[Listed records]
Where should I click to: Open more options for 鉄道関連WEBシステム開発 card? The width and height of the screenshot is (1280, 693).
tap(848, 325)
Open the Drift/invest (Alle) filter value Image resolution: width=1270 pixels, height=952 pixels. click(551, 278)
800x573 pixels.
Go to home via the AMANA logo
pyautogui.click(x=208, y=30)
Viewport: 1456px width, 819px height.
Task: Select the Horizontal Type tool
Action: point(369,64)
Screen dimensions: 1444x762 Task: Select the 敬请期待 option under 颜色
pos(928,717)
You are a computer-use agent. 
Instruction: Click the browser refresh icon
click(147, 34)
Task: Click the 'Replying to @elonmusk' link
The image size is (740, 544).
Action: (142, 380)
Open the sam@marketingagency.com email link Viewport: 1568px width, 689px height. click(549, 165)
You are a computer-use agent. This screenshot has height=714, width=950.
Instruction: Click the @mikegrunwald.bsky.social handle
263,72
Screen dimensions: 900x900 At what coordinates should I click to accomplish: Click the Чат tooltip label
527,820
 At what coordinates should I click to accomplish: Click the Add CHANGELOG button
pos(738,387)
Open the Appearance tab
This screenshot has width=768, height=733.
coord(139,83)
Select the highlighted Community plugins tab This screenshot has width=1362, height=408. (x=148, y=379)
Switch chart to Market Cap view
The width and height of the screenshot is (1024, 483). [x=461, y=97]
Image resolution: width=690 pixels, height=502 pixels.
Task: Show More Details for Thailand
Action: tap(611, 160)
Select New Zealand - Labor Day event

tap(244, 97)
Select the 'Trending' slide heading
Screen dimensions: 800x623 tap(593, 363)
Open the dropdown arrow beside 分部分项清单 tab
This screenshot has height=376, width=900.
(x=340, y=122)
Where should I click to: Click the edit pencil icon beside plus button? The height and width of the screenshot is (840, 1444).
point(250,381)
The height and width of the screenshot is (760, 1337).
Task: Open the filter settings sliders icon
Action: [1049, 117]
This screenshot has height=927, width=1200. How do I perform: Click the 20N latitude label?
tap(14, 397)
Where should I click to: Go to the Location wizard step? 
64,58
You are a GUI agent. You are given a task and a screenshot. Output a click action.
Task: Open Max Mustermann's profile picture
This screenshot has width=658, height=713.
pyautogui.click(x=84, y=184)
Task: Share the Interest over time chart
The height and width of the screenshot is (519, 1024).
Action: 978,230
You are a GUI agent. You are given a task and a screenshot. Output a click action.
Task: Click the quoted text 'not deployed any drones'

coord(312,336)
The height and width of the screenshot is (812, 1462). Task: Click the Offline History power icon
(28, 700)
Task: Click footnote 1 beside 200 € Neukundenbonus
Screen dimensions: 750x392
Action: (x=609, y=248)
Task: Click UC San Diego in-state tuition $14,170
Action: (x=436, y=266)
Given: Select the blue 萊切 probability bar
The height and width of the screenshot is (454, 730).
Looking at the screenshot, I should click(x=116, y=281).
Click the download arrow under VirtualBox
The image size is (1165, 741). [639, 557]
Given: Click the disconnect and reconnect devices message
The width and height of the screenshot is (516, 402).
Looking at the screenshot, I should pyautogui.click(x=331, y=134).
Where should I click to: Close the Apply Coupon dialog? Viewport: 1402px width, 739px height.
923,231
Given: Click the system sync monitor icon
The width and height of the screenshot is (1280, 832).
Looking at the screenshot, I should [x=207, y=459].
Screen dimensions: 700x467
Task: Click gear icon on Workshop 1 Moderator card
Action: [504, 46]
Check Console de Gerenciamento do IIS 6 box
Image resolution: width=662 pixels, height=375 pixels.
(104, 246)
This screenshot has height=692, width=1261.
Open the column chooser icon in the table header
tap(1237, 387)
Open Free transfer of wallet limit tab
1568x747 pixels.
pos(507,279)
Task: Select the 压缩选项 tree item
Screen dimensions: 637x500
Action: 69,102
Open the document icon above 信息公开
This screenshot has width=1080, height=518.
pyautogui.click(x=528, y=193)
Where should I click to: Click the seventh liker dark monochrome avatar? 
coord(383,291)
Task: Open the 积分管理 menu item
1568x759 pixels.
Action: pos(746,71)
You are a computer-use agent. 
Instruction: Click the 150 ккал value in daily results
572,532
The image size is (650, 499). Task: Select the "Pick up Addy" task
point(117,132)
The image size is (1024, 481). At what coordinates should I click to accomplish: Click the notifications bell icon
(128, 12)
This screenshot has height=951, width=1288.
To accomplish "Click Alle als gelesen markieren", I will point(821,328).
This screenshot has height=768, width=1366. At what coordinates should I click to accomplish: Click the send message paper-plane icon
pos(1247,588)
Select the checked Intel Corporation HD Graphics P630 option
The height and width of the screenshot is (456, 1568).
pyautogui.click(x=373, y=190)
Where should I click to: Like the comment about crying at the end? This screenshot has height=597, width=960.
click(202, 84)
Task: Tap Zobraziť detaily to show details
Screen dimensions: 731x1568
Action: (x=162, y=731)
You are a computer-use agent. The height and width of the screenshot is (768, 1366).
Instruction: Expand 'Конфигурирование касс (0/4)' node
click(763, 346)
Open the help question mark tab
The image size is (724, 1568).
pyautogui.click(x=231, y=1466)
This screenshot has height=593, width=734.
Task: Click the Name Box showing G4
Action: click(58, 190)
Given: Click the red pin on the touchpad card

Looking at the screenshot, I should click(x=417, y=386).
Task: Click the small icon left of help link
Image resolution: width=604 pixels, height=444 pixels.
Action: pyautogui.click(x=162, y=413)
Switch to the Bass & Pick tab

[Exercise directions] Would you copy, unchanged, the stretch of the records above that begins at the line containing "Task: Click the quoted" and ends at the line containing "Task: Click footnote", and only that?

[Task response]
Task: Click the quoted text 'not deployed any drones'

coord(312,336)
The height and width of the screenshot is (812, 1462). Task: Click the Offline History power icon
(28, 700)
Task: Click footnote 1 beside 200 € Neukundenbonus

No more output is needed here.